I don’t mean the people who will lie, cheat or steal to get what they want. Those people only win in short term. I mean the people who will, if they are knocked down nine times, get up the tenth time and carry forward.
So, given that this economy is robust, though stressed, what do you do?
Look for the niche. Get/be lean and mean against the obstacles. Be generous with the help you give others. Deliver on your promises, and give a little bit more. Learn what you need to. Put it to use.

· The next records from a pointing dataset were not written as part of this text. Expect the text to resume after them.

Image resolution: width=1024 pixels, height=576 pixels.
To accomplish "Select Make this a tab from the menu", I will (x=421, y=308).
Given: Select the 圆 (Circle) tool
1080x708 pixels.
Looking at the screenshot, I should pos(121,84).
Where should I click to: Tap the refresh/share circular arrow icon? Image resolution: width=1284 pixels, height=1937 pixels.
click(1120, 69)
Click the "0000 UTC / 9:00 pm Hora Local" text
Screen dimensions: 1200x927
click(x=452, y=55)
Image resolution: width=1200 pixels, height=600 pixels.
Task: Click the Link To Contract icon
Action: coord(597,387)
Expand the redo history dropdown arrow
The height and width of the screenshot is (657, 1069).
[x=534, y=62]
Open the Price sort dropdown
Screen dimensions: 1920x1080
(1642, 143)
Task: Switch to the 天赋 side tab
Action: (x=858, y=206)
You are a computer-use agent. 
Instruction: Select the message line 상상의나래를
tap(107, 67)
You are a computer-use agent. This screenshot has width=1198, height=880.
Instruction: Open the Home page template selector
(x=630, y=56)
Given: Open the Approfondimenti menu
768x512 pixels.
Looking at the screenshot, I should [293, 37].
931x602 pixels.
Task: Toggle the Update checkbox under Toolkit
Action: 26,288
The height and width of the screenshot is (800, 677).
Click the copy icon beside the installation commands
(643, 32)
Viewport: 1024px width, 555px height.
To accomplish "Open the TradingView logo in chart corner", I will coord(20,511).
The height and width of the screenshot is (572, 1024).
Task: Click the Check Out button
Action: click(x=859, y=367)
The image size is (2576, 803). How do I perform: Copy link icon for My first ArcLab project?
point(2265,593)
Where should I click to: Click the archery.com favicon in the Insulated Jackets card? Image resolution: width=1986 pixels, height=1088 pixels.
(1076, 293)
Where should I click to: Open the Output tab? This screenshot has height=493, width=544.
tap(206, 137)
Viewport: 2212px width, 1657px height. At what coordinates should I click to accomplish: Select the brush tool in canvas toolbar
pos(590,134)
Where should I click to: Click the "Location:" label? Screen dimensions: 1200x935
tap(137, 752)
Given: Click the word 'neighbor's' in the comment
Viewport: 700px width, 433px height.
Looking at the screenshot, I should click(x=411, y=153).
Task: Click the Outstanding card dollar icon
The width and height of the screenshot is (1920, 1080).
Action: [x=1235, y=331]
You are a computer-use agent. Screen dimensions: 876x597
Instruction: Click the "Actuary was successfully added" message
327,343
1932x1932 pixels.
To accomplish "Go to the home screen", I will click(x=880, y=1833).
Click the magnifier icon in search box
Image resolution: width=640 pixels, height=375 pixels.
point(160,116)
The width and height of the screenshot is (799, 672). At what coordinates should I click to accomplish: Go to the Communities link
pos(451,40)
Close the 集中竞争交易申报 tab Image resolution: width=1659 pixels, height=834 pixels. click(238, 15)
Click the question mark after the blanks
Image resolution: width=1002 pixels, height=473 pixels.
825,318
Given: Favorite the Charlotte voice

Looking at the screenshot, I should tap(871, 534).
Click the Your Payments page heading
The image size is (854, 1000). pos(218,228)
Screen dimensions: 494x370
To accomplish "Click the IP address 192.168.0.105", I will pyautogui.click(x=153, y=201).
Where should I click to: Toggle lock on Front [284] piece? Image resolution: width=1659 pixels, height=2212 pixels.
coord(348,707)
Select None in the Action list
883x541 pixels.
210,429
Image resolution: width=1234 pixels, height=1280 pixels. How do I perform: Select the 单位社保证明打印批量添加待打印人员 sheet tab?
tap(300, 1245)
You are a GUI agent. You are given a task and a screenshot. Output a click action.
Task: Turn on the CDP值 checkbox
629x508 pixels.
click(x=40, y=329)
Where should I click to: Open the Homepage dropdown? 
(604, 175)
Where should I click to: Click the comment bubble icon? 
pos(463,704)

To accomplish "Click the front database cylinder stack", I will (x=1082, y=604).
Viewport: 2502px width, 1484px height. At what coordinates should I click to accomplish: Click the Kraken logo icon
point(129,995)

Keep moving, don’t give up. Remember your passion.
That bears repeating:
REMEMBER Your Passion.
Remember YOUR Passion.
Remember Your PASSION.
You say you don’t have a passion? Find one. Then, let it take you from there.
Yes, You CAN!
Sunday, April 5, 2009
Two whole months!
I'm sorry folks. I have no excuse, except that I am having a hard time fitting all my "not day job" stuff around my new schedule. Which, oddly, (or perhaps not so oddly) is not a day schedule but a night (graveyard) schedule.
Why? It seemed a good idea at the time.
And I'm going to 'wimp out' a little here. I don't usually steal from myself this way for this blog. The original intention was the other way around. Nor do I usually put forth an overtly Christian message here. What follows just seemed to need to be said.
Take it with a grain of salt, or an entire salt lick, if you like.
We met a few times (very few) a long time ago, when you and your sister were quite young. This is by way of introduction.
You say that God hates you, listing all of your problems. I understand how you feel. For years I was sure God hated me, too.
And I had plenty of evidence. I'll skip my early life and pick up when I was about eighteen, when my mom divorced my step-dad. I was mad as hell. That I didn't fly totally off the handle and do something stupid that night (get roaring drunk, etc.) was amazing.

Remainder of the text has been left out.